> [Job 1]: From the passage on the Airbus-Boeing trade dispute, pull out everything from "On Tuesday it" down to "President Joe Biden." word for word.
> [Job 2]: Write what comes next in the news piece on the EU-U.S. aircraft subsidy dispute, starting after its final sentence.

>> start Source document

The two sides have been battling since 2004 in parallel cases at the  (WTO) over subsidies for U.S. planemaker Boeing and European rival Airbus, which each argued exposed the other to unfair competition.

They agreed in March to a four-month suspension of tariffs on $11.5 billion of goods from EU cheese and wine to U.S. tobacco and spirits, which the WTO had sanctioned. Businesses have so far paid over $3.3 billion in duties.

On Tuesday it was said that they would remove the tariffs for five years, while still working on the overarching agreement on subsidies they had envisaged in March.

„With this agreement, we are grounding the Airbus-Boeing dispute,” said EU trade chief, Valdis Dombrovskis in a statement during an EU-U.S. summit with U.S. President Joe Biden.

U.S. Trade Representative, Katherine Tai said that the two sides had agreed to clear statements on what support could be given to large civil aircraft producers. They would also work to counter investments in aircraft by „non-market actors,” referring specifically to China.

>> end Source document
>> start Dataset content

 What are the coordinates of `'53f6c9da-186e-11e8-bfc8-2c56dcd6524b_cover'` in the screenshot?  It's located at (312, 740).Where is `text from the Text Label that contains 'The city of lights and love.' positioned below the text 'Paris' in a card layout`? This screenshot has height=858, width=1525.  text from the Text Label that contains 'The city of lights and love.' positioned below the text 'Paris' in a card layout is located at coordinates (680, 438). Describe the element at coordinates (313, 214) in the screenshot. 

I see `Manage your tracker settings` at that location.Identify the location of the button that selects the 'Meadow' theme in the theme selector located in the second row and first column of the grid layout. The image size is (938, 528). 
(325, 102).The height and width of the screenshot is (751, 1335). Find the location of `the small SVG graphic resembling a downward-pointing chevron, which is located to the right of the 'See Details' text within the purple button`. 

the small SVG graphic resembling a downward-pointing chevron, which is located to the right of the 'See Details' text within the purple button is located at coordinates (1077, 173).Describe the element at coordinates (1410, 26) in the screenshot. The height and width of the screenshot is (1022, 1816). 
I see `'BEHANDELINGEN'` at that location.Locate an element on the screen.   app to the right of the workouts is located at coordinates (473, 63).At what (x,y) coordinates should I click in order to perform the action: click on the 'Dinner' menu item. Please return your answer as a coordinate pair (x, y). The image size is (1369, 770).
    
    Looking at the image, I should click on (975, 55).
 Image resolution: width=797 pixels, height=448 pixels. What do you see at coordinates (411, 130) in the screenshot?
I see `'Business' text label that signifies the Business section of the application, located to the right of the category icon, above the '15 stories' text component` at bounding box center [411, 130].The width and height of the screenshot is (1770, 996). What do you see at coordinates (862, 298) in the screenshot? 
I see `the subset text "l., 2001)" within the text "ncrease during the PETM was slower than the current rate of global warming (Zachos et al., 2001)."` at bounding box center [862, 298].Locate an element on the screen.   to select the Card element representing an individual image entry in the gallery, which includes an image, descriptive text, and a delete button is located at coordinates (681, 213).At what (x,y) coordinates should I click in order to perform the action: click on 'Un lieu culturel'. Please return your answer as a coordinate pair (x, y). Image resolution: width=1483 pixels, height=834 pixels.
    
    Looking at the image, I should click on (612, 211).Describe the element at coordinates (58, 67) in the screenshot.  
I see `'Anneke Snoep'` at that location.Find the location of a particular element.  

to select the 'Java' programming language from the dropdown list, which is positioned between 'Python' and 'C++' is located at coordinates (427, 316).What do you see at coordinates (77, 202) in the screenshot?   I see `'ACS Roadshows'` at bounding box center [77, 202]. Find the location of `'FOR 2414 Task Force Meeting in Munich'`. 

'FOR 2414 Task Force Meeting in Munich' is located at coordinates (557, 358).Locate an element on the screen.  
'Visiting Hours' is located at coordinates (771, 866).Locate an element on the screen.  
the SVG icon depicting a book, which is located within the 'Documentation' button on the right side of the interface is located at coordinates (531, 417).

>> end Dataset content

> [Exercise response 1]:
On Tuesday it was said that they would remove the tariffs for five years, while still working on the overarching agreement on subsidies they had envisaged in March.

„With this agreement, we are grounding the Airbus-Boeing dispute,” said EU trade chief, Valdis Dombrovskis in a statement during an EU-U.S. summit with U.S. President Joe Biden.

> [Exercise response 2]:
„We have committed to meaningful cooperation,” added Tai.

The United States and the European Union have agreed to set up a working group on the issue, provide financing on market terms, be transparent on R&D funding, avoid support that would harm the other side and cooperate to address „non-market practices” elsewhere.

Airbus said it welcomed the truce that would end „lose-lose” tariffs, which had also been imposed on planes.
 
The EU-U.S. agreement removes one of two major trade irritants leftover from Donald Trump’s presidency, the other being tariffs imposed on grounds of national security on EU steel and aluminium imports.

Brussels and Washington have said they would seek to address excess global steel capacity largely centred in China.

The United States may find it tougher to remove the metals tariffs, which also apply to other countries such as China because they are still backed by many U.S. metal producers and workers.

Brussels is also pushing what is dubs a new „positive agenda” on trade with Washington, including forging an alliance to drive WTO reform.